P.S. I would (try to create a port for it) if I could, but I'm not a programmer or developer but just a user. I'm currently still on Arch Linux, but I think I want to try with FreeBSD after quite some time on my laptop again.


----------



## cvnmjs (Dec 7, 2019)

Have you considered adapting the www/iridium port to do what you want?


----------



## MasterOne (Dec 7, 2019)

cvnmjs said:


> Have you considered adapting the www/iridium port to do what you want?


I have no experience in that and I'm not using FreeBSD yet (the missing ungoogled-chromium port just came up when I was looking through FreshPorts for the apps the I'm regularly using).


----------



## kpedersen (Dec 7, 2019)

MasterOne said:


> I have no experience in that and I'm not using FreeBSD yet (the missing ungoogled-chromium port just came up when I was looking through FreshPorts for the apps the I'm regularly using).



Yeah, Iridium goes one step further than the ungoogled-chromium port in that it actively tracks for remaining telemetry / tracking behavior in the browser. I would suggest that even if both were in ports, to go for Iridium regardless.


----------



## MasterOne (Dec 7, 2019)

kpedersen said:


> Yeah, Iridium goes one step further than the ungoogled-chromium port in that it actively tracks for remaining telemetry / tracking behavior in the browser. I would suggest that even if both were in ports, to go for Iridium regardless.


Really? AFAIK it's the other way around, so Iridium does some improvements, but ungoogled-chromium is the project that takes some patches from Iridium and takes care that all traces to Google are eliminated. It's been a while that I have taken a look into that matter (when I was searching for something like Bromite for my Linux laptop), but ungoogled-chromium was the recommendation then, also because Iridium always lagged behind in updates.


----------



## unitrunker (Dec 7, 2019)

I've adopted the strategy of periodically running pkg audit to check for vulnerabilities. When something pops up, I can read the CVE to see if it actually affects me. It might be for a feature that I've disabled. I can refrain from using the software until it's fixed or limit its use in a way that has less risk.

In your example, that may require running a different browser (like Midori) until the software is updated.


----------



## MasterOne (Dec 8, 2019)

unitrunker said:


> I've adopted the strategy of periodically running pkg audit to check for vulnerabilities. When something pops up, I can read the CVE to see if it actually affects me. It might be for a feature that I've disabled. I can refrain from using the software until it's fixed or limit its use in a way that has less risk.

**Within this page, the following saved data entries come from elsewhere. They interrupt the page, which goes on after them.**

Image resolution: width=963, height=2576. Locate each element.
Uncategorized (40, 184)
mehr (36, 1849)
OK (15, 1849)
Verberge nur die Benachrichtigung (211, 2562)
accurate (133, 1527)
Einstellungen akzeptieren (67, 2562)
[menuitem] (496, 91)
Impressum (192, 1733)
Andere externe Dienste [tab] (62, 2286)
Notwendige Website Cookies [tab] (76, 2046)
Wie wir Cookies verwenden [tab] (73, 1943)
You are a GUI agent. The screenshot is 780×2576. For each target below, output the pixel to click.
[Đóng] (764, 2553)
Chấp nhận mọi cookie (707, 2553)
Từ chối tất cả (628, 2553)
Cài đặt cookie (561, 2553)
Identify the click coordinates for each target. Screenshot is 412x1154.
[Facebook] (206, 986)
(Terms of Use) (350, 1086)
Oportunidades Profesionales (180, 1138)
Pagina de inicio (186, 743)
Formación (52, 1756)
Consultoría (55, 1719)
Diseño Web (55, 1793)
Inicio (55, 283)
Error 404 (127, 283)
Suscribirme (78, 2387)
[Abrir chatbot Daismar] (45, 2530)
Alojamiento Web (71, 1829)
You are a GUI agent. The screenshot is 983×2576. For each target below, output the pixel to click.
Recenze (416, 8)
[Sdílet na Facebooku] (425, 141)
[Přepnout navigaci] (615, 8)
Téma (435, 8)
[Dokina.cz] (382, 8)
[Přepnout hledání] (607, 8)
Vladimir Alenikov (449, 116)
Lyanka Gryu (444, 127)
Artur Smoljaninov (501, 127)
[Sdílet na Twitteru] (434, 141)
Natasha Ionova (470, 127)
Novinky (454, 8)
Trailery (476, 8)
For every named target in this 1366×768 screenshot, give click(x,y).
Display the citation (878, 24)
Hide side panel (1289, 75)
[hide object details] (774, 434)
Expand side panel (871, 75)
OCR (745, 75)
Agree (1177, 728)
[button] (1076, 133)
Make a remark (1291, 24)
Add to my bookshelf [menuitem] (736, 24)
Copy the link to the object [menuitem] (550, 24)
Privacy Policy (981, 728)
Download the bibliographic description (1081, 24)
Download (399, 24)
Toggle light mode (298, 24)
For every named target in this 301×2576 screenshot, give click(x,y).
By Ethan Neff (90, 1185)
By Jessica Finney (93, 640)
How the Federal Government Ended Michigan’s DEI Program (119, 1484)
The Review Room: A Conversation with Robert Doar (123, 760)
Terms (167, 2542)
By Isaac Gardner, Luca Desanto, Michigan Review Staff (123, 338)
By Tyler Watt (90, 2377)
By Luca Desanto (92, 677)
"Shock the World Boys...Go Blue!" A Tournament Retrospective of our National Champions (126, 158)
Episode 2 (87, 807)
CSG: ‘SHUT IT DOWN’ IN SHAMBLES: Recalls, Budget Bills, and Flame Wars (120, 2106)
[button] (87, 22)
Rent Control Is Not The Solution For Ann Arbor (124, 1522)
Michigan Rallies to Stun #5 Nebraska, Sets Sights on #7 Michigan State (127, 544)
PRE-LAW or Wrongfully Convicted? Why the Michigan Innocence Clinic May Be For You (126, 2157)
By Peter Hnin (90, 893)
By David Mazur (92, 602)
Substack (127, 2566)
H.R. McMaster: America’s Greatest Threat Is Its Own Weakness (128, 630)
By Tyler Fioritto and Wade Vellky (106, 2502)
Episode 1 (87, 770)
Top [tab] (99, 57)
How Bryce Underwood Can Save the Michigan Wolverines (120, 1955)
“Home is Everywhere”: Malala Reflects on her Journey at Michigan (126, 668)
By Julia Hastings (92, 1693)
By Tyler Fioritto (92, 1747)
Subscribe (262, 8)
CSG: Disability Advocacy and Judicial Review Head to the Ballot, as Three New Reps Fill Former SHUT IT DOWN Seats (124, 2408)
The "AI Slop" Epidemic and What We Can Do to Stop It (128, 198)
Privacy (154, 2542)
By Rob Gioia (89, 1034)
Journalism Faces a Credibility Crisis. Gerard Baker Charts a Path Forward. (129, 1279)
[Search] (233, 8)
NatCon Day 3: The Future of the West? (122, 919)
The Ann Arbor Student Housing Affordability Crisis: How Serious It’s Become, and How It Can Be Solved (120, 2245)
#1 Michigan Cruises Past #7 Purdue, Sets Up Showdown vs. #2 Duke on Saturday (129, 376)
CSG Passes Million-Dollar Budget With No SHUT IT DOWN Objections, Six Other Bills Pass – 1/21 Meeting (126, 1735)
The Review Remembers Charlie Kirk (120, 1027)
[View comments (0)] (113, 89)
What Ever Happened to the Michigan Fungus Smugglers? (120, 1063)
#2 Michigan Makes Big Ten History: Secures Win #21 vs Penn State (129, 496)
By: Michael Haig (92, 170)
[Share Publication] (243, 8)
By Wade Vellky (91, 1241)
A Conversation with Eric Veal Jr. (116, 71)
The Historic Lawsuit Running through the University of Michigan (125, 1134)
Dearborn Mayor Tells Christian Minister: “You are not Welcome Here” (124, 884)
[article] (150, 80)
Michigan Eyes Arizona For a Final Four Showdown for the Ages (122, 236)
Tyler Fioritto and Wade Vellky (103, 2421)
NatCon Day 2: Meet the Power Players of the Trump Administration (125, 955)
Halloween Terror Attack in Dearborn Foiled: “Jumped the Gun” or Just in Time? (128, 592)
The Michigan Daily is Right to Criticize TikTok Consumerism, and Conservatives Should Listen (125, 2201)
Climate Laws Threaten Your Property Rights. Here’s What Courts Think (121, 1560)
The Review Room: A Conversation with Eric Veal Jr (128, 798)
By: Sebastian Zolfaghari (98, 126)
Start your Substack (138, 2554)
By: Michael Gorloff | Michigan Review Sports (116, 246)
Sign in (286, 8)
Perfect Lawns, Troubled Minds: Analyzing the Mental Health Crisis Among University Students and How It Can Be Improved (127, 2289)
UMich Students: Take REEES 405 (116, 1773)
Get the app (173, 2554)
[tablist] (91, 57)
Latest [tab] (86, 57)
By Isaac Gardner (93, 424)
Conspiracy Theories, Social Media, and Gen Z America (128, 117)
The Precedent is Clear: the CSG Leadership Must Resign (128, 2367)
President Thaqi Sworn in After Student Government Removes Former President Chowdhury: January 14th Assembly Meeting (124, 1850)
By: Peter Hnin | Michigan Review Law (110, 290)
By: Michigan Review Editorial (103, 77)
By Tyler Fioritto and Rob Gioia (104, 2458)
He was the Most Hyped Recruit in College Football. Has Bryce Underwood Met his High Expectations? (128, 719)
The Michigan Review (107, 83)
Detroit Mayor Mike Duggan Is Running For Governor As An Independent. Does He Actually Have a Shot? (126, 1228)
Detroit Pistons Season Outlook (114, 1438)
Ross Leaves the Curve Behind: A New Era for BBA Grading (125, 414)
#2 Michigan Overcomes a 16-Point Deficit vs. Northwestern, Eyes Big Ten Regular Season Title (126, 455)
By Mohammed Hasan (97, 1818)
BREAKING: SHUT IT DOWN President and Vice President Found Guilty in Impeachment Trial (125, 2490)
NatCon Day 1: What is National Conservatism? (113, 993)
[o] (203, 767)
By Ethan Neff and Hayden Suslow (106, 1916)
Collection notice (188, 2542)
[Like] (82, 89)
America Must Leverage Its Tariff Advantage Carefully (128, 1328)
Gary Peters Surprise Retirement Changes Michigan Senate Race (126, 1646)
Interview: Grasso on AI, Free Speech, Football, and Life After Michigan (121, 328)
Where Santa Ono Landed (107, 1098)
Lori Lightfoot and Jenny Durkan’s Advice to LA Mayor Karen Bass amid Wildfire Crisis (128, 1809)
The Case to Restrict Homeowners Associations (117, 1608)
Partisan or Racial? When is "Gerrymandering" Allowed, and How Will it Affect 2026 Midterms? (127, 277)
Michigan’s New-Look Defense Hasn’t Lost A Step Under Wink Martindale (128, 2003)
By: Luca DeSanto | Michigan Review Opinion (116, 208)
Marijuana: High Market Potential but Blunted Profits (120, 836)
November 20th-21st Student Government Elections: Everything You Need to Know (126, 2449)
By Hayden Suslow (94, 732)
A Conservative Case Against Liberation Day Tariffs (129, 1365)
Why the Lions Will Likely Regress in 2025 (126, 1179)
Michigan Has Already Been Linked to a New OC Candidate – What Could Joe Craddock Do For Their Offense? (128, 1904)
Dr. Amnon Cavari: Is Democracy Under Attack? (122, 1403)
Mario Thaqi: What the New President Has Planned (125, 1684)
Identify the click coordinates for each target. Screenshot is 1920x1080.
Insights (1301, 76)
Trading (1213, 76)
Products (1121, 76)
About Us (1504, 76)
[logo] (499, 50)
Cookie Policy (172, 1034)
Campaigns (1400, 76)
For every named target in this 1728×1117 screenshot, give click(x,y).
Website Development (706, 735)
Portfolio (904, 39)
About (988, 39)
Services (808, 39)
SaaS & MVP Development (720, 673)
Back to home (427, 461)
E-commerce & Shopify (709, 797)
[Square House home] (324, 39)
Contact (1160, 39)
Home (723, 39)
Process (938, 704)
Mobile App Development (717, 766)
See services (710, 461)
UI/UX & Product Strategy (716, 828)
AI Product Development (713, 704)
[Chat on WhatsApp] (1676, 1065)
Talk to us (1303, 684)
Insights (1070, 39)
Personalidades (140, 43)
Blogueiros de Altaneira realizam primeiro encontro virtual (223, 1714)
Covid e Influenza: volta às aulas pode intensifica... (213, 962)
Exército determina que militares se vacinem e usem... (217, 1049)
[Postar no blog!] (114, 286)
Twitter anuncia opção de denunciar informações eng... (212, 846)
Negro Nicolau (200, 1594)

In your example, that may require running a different browser (like Midori) until the software is updated.


Certainly a valid option, it's not about having the latest version of a browser because of features, but security & privacy, so unless someone takes on the ungoogled-chromium port (@forkbomb9 has shown interest in the mentioned GitHub issue), Iridium togehter with regular pkg audits and an alternative browser in case of problems may be the better way to go than using plain Chromium, with which I'm just not comfortable with.


----------



## gigagoochelaar (Dec 8, 2019)

MasterOne said:
			
		

> I'm not using FreeBSD yet.


lol


----------



## MasterOne (Dec 8, 2019)

gigagoochelaar said:


> lol


Yeah, first my laptop has to proof itself worthy of running the superior OS


----------



## kpedersen (Dec 9, 2019)

MasterOne said:


> Really? AFAIK it's the other way around, so Iridium does some improvements, but ungoogled-chromium is the project that takes some patches from Iridium and takes care that all traces to Google are eliminated.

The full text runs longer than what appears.